|
|
|
|
|
by ninkendo
1637 days ago
|
|
One pedantic qualification: any byte except 0x2f (`/`) or 0x00. This actually rules out nearly any non-UTF8 character set (besides ASCII.) Quote from Linus, which reminds me of Henry Ford’s “you can have any color you want, so long as it’s black”: > And that one true format is UTF-8. End of story. If you try to talk to the
kernel in UCS-2 or anything else, you _will_ fail. https://lore.kernel.org/all/Pine.LNX.4.58.0402141827200.1402... |
|
It doesn't--pretty much any character set that has seen widespread use in the past few decades would be compatible.
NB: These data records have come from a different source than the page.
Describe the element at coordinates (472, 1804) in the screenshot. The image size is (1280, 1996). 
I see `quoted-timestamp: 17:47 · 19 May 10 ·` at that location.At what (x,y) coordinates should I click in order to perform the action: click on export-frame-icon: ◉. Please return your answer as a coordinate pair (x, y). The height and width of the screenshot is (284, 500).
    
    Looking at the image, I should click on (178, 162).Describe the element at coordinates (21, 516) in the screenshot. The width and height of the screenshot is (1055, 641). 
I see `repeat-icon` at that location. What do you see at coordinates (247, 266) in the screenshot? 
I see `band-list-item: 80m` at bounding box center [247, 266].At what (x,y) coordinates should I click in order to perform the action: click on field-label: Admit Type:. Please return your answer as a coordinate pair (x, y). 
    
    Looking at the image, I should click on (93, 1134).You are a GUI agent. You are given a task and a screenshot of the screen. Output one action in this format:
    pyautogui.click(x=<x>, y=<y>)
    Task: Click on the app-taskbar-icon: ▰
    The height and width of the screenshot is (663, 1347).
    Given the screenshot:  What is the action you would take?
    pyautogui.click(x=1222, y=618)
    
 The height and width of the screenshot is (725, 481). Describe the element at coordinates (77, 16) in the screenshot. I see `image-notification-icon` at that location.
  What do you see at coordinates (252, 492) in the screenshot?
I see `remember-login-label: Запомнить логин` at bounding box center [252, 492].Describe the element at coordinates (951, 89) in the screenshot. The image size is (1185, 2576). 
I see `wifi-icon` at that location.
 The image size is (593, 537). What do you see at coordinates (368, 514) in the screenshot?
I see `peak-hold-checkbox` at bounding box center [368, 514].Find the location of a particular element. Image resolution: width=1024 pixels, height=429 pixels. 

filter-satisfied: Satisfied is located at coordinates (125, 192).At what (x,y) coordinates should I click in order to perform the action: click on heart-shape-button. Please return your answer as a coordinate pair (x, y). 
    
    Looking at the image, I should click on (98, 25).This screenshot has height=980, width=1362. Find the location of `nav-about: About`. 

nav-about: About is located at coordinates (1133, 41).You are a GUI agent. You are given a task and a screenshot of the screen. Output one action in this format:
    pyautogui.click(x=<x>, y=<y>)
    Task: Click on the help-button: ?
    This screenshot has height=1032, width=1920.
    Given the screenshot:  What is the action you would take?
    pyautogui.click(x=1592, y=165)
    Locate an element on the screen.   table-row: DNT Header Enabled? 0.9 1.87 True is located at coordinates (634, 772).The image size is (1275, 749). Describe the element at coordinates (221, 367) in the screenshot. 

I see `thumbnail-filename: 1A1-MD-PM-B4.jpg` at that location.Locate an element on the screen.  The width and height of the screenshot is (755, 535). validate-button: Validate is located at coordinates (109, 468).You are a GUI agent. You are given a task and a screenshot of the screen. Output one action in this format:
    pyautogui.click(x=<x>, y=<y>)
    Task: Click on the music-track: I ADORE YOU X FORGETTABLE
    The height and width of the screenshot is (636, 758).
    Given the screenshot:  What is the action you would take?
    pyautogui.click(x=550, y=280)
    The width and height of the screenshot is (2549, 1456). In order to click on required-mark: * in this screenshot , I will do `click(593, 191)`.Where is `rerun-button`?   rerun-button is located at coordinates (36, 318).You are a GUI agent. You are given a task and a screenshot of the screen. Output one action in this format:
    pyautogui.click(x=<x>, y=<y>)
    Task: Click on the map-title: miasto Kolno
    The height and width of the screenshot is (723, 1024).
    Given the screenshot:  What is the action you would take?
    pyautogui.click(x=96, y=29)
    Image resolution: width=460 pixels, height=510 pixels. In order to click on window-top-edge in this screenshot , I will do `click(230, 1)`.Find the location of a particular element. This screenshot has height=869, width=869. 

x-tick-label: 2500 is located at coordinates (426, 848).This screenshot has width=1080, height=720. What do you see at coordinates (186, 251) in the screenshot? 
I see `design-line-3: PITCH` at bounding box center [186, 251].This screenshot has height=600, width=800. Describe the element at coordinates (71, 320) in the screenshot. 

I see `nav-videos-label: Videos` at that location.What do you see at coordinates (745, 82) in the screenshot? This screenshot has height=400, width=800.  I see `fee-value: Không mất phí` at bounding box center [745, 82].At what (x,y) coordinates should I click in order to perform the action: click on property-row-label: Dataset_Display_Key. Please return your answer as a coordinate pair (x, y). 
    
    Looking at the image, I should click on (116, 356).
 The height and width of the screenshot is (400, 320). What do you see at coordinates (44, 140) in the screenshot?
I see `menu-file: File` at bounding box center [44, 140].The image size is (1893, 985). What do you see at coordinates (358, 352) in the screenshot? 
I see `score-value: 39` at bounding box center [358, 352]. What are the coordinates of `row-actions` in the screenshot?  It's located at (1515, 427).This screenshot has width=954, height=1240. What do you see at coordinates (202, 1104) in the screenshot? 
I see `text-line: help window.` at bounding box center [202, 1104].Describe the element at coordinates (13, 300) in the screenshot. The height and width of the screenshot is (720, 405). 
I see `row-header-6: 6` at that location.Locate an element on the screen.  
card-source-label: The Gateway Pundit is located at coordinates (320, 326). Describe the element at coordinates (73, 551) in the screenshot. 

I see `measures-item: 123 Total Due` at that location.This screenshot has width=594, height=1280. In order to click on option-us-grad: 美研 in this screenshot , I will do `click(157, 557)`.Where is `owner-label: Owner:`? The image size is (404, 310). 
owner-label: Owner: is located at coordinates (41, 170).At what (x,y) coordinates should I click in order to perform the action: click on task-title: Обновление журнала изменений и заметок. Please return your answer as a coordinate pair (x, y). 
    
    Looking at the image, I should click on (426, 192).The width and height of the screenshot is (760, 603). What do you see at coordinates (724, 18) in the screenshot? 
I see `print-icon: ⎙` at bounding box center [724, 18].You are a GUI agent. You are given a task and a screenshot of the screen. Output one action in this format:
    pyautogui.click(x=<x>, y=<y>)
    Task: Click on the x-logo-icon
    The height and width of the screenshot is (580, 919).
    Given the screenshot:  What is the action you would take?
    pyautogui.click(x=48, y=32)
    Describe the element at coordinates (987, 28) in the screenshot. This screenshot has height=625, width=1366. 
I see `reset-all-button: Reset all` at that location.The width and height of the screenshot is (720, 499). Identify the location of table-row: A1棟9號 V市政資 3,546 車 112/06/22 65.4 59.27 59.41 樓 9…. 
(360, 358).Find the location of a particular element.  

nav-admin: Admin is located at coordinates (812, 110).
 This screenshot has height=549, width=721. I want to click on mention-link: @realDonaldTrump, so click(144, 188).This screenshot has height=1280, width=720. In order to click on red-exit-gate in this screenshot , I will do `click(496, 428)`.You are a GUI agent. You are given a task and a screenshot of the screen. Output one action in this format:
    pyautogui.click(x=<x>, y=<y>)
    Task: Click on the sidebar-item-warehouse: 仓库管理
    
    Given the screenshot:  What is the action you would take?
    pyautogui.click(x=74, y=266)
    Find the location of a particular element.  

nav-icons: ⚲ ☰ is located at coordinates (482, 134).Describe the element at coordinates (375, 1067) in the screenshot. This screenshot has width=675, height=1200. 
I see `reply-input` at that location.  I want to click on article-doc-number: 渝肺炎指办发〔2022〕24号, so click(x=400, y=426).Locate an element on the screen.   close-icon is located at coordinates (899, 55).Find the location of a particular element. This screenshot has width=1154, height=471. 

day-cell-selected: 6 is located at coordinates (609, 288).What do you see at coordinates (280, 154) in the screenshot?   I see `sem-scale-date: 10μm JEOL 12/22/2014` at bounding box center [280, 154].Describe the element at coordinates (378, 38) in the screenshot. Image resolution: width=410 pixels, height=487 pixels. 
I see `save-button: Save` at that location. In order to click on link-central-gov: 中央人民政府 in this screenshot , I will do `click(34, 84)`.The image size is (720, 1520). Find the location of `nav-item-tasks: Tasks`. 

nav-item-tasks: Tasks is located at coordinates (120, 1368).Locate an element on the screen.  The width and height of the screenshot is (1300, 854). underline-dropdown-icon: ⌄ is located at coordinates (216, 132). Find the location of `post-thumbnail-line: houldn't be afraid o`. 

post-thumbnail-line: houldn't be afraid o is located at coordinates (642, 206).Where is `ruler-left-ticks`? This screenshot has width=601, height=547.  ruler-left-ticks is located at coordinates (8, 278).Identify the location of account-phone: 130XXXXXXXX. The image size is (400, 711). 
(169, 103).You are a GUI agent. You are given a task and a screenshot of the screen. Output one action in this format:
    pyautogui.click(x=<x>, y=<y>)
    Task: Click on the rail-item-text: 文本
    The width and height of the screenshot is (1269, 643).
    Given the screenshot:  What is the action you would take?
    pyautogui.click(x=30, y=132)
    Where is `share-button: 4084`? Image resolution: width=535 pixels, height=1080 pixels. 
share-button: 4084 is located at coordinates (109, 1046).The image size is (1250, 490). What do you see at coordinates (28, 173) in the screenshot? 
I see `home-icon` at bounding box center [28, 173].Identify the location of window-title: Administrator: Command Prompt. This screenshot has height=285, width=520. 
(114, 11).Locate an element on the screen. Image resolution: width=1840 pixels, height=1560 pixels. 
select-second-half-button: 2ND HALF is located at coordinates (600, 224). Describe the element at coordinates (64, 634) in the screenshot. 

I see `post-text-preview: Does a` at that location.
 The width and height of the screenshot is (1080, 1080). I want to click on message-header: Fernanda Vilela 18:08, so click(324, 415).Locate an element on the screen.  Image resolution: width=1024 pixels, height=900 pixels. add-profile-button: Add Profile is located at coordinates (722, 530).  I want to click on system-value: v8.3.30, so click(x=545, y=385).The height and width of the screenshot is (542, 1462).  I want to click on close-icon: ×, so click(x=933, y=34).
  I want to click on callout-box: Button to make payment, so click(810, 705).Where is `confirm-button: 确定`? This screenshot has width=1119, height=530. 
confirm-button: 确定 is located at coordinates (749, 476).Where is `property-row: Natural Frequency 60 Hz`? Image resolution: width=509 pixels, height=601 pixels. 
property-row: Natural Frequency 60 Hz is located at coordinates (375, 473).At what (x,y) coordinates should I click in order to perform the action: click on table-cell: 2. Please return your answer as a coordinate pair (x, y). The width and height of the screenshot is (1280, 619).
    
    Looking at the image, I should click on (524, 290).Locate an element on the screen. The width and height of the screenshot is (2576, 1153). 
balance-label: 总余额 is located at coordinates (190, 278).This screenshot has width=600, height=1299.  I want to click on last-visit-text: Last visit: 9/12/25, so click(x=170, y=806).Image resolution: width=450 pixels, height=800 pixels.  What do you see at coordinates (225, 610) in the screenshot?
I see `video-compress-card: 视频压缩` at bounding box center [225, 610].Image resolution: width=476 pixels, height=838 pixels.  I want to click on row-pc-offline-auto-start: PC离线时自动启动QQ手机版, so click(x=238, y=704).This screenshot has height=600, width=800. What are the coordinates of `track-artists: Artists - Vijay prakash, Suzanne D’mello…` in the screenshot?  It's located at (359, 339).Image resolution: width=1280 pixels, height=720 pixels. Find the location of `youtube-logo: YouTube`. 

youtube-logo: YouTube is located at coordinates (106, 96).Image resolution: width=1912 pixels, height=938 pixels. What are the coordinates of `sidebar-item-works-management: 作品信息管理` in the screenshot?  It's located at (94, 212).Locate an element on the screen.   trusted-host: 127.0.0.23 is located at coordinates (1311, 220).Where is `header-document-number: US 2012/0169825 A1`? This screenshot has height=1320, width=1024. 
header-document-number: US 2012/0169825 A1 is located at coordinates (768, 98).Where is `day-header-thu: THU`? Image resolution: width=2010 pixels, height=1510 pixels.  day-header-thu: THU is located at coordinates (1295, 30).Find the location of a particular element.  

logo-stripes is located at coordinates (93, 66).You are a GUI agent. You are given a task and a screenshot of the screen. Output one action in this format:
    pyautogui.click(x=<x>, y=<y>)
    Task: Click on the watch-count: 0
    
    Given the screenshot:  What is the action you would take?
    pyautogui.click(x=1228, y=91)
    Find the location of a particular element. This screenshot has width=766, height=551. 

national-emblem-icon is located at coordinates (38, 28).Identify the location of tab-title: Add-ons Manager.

Any single-byte charsets that are ASCII compatible (such as most Windows CP* sets or the entire ISO-8859-* suite) would work. Most Asiatic charsets (e.g., EUC-JP, Shift-JIS, Big5, GBK) that use variable-width encodings follow the rule that characters in the 0x00-0x7f range are ASCII and subsequent characters in the 0x40-0xff range, and so are themselves compatible as well.
So actually the list of notable incompatible charsets is easier to write out: UTF-16, UTF-32, EBCDIC, and ISO-2022-* charsets (which are mode-switching).